Although I know I have moments when I feel much better I also have days when I feel worse again. I think it’s probably due to the fact that thanks to Ivabradine I can stand more so I over-do things and end up feeling worse.
I’m really frustrated at myself today because I had a really busy weekend, but I’ve spoilt it today by having a bath this morning. I’m having to recover all day in bed which is a shame as it’s a lovely day outside. Oh well, tomorrow is another day!
Pacing is something I need to get used to, and to help me I have a few ‘cheats’ to get me through each day.
- Commode. Or as I like to think of it, my en-suite. I use it overnight, and as my Granny said, in her day everyone used chamber pots and it’s not too different to that!
- Shower chair.

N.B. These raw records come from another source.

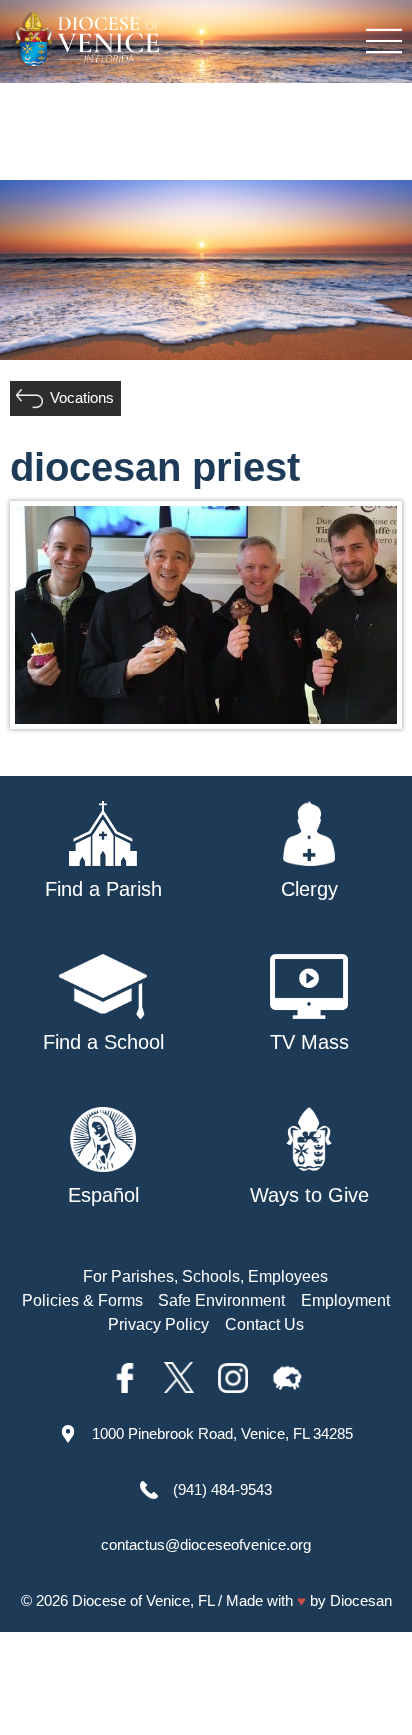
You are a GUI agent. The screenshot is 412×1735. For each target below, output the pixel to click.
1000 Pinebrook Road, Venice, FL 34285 (222, 1433)
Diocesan (361, 1600)
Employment (345, 1300)
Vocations (82, 397)
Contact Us (264, 1324)
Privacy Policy (158, 1324)
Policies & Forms (82, 1300)
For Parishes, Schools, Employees (205, 1276)
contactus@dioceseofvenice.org (206, 1544)
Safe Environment (221, 1300)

This piece of equipment has been life changing!! I’m so excited by the fact I can now have showers.
- Wheelchair. I was apprehensive about using a wheelchair especially if people see me getting out to go to the loo, or if I’m well enough to walk for a bit. The thought was much worse than the reality though, as it means I can go out even on not so good days, and for longer periods of time. My family are going to be so fit by the time I’ve finished with it!

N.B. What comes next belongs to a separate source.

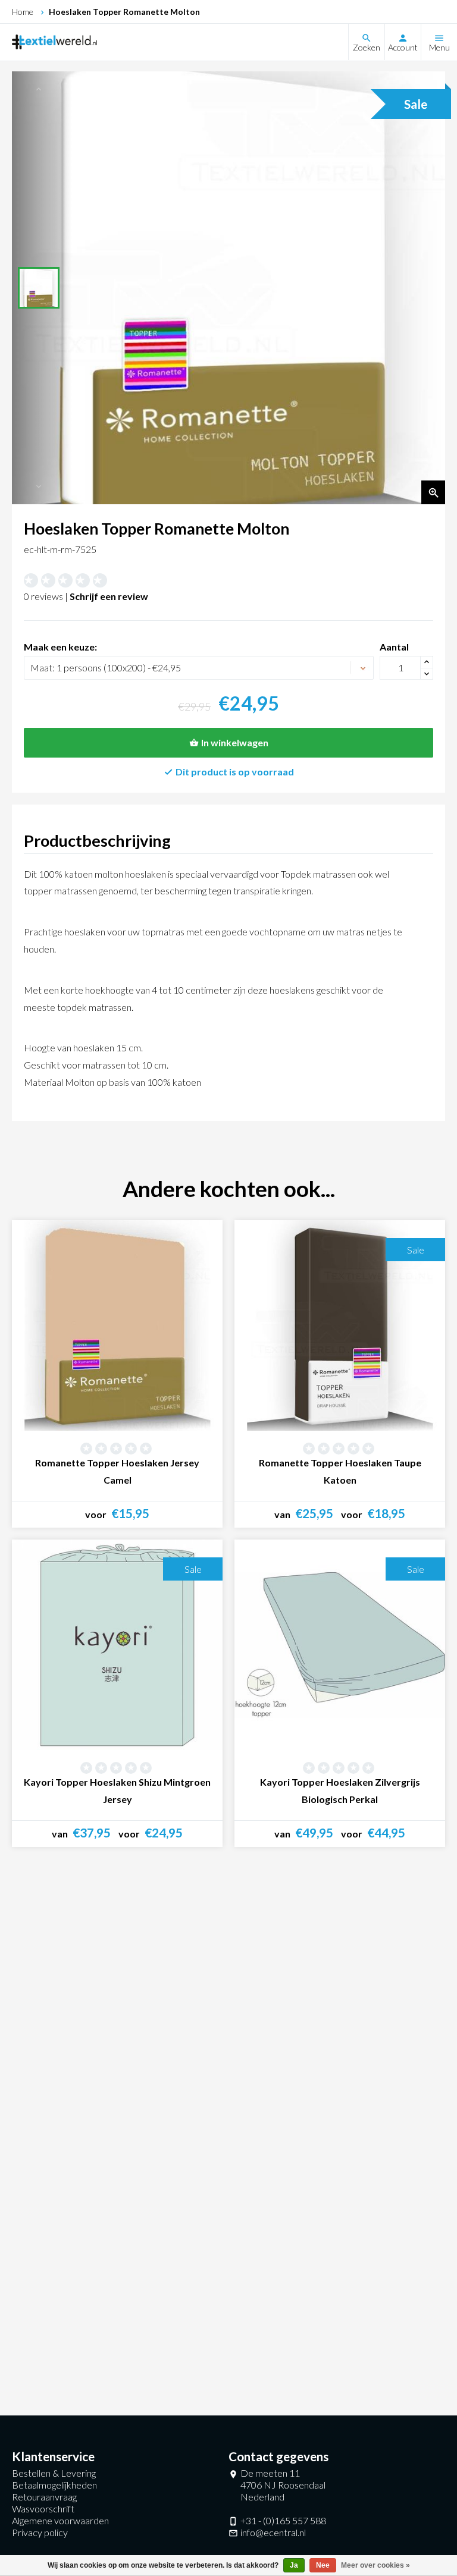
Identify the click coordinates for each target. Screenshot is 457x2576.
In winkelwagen (234, 742)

- I’ve also got a seat in the kitchen, I don’t really have the energy at moment to cook but it’s useful waiting for the kettle to boil!

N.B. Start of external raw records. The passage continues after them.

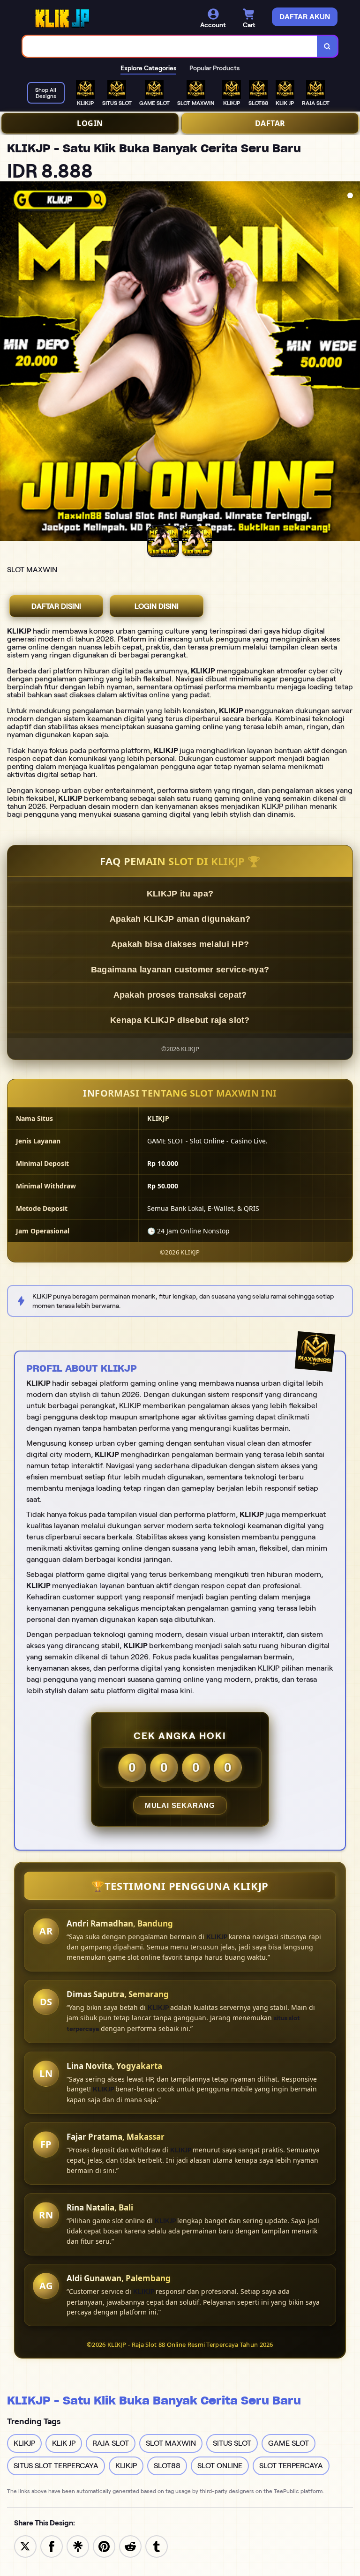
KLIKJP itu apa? (180, 893)
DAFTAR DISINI (56, 606)
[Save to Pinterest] (104, 2546)
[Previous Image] (7, 362)
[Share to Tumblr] (156, 2546)
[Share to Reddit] (130, 2546)
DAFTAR (270, 123)
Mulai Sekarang (180, 1805)
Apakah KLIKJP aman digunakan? (180, 919)
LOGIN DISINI (157, 606)
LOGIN (90, 123)
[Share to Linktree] (78, 2546)
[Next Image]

The spoon theory was devised by Christine Miserandino, as a way of helping her family and friends understand how she lives with chronic illness. She writes about it in her essay ‘The Spoon Theory’ on her website ‘butyoudontlooksick.com’. I would recommend a look as it’s a much better explanation than mine!
Basically, each activity that you might do in a day uses up ‘spoons’. Even little things like boiling a kettle or walking up stairs. You replenish these ‘spoons’ through rest. A ‘spoonie’, or someone with a chronic illness, has to conserve these spoons else they will run out, but someone without a chronic illness pretty much has an unlimited amount of spoons to get them through the day.
If a ‘spoonie’ runs out of spoons they could borrow some from the next day, but this will leave them with less ‘spoons’ to use in the future.
To illustrate, yesterday I was so pleased that I managed to sit up all day without having to nap, and so in the evening I decided to have a shower. However, that meant borrowing a couple of ‘spoons’ from today (climbing the stairs and having the shower took more ‘spoons’ than I had left) so I’m paying the price now. It feels like a backward step as I had been feeling much better yesterday, but it’s a little reminder that it’s going to take baby steps (which is a bit longer than I’d like it to take!).
One of the symptoms of PoTS that I’ve struggled with is the constant feeling of being on edge. Because my Autonomic Nervous System has gone a bit haywire, my heart rate is going faster than it should when I change position (see: what is PoTS?). This means my body has panicked and gone into the ‘stress’ response, or ‘fight or flight’ mode in order to try and compensate. This response involves the release of norepinephrine, a type of adrenaline. This helps to maintain a high heart rate and then results in a general feeling of anxiety which is very frustrating especially as the body does not need to ‘fight or flight’. I’m wondering maybe that’s why I was drawn to work in A&E because when you’re constantly ‘wired’ with adrenaline a little bit more doesn’t really register! I’m also able to function with a huge amount of adrenaline in my system and you wouldn’t even notice because I’ll seem so calm. My body also has irrational responses to sudden loud noises like people shouting, the doorbell going or the phone ringing which is really annoying!
Ivabradine is not stopping my heart from jumping when I stand, but my heart rate (for the most part) is not getting high enough to make me feel anxious, and when it does it’s returning to a sensible range much sooner so I’m feeling really chilled out.
Its very strange getting used to my heart slowing down so much, it feels really heavy and sluggish, almost like it’s going slower than the rest of my body, so for the majority of this week I’ve been feeling really drowsy. Lots of napping has taken place!